Recorded data
- Opening Delimiter -
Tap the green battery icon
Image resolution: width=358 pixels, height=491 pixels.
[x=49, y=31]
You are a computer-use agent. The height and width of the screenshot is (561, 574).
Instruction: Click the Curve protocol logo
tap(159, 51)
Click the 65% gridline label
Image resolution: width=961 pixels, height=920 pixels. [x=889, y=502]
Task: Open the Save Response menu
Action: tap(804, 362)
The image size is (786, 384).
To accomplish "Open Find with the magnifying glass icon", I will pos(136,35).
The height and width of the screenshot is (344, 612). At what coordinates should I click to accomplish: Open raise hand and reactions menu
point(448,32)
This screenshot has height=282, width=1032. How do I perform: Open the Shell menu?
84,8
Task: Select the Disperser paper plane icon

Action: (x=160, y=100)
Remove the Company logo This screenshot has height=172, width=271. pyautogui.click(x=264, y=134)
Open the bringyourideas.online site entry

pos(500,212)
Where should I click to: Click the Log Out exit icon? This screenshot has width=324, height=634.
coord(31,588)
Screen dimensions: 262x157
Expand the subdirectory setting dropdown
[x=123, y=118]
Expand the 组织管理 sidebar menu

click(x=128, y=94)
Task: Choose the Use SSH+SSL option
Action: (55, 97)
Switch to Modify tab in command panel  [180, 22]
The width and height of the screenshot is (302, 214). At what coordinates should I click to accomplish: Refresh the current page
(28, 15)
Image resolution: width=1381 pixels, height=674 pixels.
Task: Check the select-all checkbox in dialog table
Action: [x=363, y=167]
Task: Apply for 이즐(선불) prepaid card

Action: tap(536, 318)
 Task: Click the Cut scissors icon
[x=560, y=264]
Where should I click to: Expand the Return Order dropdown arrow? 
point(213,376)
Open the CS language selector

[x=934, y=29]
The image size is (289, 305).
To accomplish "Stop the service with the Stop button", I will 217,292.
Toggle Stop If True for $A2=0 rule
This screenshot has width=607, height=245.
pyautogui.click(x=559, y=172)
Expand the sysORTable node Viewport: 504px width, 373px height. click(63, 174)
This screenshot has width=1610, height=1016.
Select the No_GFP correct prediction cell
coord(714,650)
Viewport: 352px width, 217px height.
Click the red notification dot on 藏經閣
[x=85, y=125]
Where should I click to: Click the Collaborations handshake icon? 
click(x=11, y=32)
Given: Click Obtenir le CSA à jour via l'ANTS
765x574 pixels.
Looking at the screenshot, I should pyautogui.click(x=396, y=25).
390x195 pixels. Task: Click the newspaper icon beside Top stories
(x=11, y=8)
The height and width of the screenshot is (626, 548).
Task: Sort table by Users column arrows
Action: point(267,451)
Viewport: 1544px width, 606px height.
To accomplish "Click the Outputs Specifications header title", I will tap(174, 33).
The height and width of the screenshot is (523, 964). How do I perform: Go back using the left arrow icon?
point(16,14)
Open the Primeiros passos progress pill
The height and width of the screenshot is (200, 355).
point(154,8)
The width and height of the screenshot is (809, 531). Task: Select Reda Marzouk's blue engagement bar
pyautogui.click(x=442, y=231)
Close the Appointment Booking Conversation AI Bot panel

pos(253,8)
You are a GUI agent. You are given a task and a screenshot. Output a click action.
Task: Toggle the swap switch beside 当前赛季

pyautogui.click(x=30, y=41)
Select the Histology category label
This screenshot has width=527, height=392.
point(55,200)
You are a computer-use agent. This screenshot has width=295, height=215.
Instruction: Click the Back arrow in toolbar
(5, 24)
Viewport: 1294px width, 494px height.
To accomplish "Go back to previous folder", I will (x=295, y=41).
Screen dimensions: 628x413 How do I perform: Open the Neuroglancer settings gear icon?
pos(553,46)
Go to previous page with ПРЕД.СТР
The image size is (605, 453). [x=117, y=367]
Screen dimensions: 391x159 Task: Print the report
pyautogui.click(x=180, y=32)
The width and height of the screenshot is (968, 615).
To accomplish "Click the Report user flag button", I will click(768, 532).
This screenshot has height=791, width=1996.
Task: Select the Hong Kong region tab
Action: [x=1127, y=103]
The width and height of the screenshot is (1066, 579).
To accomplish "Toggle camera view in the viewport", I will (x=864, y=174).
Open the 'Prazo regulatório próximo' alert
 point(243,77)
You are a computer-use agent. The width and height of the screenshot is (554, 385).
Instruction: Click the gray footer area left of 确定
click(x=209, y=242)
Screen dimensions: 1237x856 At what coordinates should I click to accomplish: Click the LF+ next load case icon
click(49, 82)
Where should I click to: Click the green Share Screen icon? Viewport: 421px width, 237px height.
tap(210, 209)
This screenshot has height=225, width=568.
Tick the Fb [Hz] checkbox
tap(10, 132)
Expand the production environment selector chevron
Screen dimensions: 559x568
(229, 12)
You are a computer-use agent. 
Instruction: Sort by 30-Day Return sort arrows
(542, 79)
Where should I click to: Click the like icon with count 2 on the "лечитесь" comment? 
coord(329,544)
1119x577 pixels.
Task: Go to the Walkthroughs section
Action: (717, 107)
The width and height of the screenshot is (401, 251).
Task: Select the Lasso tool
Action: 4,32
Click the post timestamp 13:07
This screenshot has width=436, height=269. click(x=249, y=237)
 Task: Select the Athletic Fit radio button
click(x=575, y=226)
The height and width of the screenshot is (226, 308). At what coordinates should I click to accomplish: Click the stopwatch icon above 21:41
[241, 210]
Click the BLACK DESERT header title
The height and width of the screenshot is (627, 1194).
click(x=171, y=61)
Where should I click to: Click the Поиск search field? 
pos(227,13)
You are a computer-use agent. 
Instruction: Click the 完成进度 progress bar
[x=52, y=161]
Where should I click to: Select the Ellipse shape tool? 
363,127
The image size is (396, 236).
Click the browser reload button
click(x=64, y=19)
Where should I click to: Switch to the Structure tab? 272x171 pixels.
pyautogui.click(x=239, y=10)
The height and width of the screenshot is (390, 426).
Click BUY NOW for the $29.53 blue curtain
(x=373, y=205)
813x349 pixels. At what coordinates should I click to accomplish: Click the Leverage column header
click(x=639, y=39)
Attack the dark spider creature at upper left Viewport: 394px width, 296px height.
- Closing Delimiter -
### YOUR INSTRUCTIONS
Every line above with the word "agent" belongs in the answer, copied as written.

### ANSWER
You are a computer-use agent. The height and width of the screenshot is (561, 574).
You are a GUI agent. You are given a task and a screenshot. Output a click action.
You are a computer-use agent. This screenshot has width=295, height=215.
You are a computer-use agent. The width and height of the screenshot is (554, 385).
You are a computer-use agent. 
You are a computer-use agent. 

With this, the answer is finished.